Et puis enfin non, ce n’est pas là une fable de La Fontaine que cette histoire d’interdiction d’utiliser la source de Guidma, du moment que tout un pays a retrouvé sa voie pour la dignité et la justice et a proclamé sa détermination à changer même les textes fondamentaux de l’Etat afin de concrétiser le salut du peuple tunisien qui est la suprême loi.
Quand l’agriculture va, tout va
On appelle à une résolution intelligible des problèmes des lots agricoles établis et productifs, ce qui est à même de servir les causes de la lutte contre la pauvreté, la désertification et la promotion de la production agricole et de la mise en valeur des sols dans une optique de développement global.

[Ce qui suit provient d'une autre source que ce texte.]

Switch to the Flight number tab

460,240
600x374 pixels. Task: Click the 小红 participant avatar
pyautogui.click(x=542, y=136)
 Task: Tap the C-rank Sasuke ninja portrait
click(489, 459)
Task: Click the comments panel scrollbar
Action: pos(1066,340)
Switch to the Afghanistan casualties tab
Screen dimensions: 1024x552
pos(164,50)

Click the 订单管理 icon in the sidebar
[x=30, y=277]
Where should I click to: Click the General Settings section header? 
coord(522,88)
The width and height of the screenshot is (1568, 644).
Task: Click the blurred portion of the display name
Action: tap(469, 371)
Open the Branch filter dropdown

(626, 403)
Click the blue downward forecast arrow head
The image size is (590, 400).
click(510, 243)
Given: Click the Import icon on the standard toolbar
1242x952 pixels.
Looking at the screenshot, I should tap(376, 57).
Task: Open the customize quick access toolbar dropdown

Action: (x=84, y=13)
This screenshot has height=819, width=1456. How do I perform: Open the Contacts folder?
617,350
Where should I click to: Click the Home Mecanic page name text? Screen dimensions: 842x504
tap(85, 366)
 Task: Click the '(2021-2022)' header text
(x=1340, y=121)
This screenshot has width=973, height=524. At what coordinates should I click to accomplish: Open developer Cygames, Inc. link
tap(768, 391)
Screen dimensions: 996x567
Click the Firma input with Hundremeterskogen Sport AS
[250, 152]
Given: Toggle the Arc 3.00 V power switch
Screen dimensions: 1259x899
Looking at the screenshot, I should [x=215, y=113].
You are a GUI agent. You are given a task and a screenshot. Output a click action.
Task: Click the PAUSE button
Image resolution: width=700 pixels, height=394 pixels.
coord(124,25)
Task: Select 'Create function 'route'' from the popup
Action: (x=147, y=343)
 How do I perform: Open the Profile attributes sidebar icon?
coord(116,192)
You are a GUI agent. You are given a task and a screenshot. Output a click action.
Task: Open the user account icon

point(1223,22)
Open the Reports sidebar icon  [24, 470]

Des habitants de ces contrées avancent que Kébili regorge de pas moins de 13 mille hectares de terres arables travaillées et qu’il existerait quelque 4200 dossiers d’agriculteurs et de jeunes promoteurs qui ont des parcelles plus ou moins grandes et qui aspirent vivement à une régularisation d’urgence. Dans la région de Guidma, une trentaine d’agriculteurs sur près de 500 hectares utiliseraient, selon nos sources, de l’eau sans autorisation, par opposition aux périmètres irrigués aménagés par l’Etat au profit de quelques agriculteurs de la région. Ceux qui sont en dehors de ces périmètres sont actuellement sous le coup de l’illégalité et par conséquent n’ont pas accès aux subvention et encouragements de l’Etat.